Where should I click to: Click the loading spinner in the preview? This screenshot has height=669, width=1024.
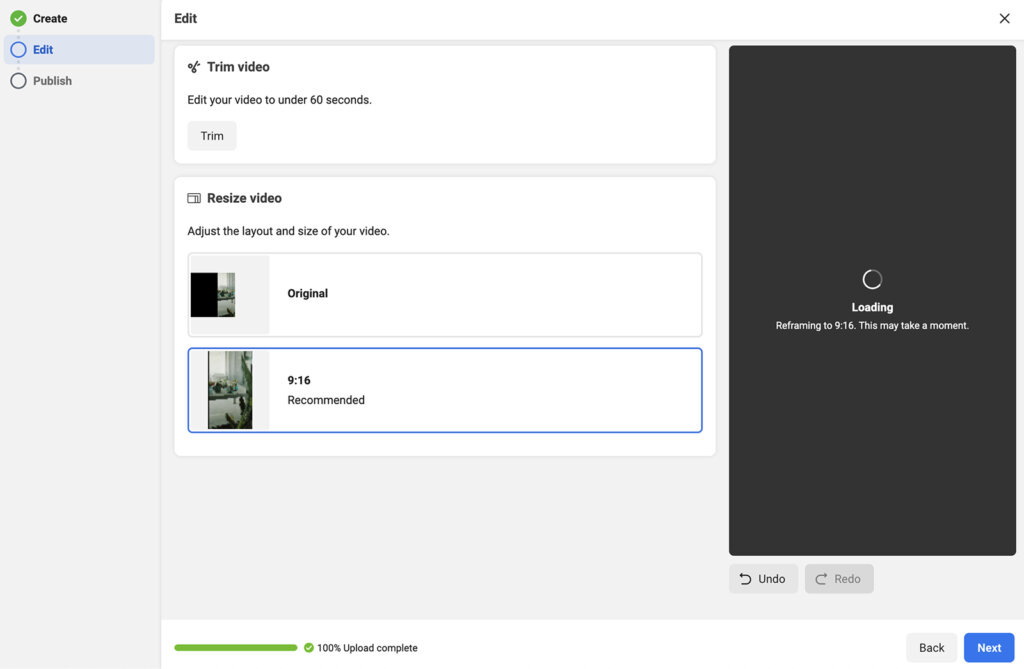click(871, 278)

---

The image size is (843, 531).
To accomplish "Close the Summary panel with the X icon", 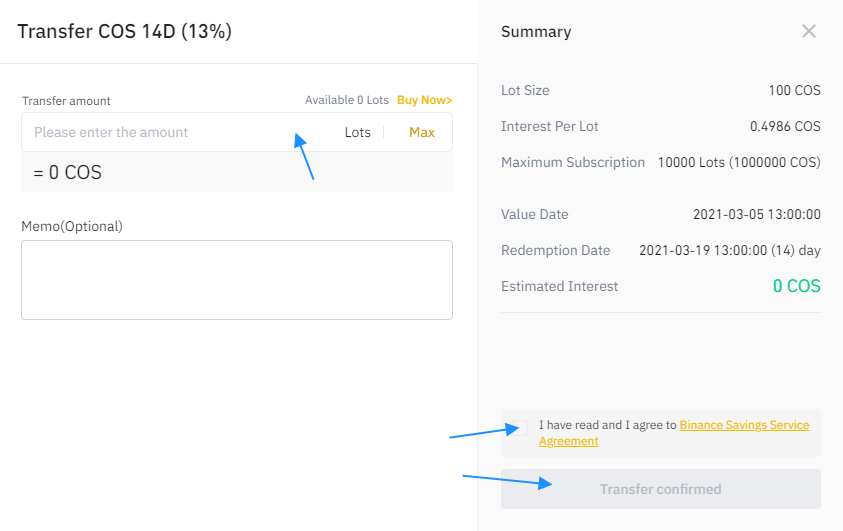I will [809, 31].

==

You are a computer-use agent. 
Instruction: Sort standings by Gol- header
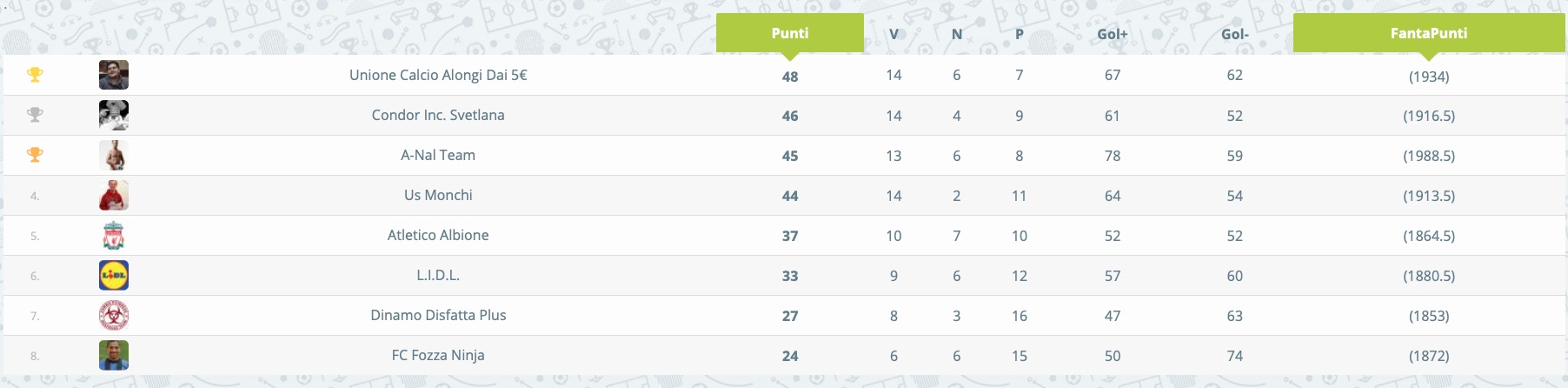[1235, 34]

§ What is asked: Please rewrite everything in the material from the line containing "Where should I" down to the line containing "click(871, 278)" as a numbered list, leaving out blank lines and pictures.

§ Full solution:
1. Where should I click to: Click the loading spinner in the preview? This screenshot has height=669, width=1024.
2. click(871, 278)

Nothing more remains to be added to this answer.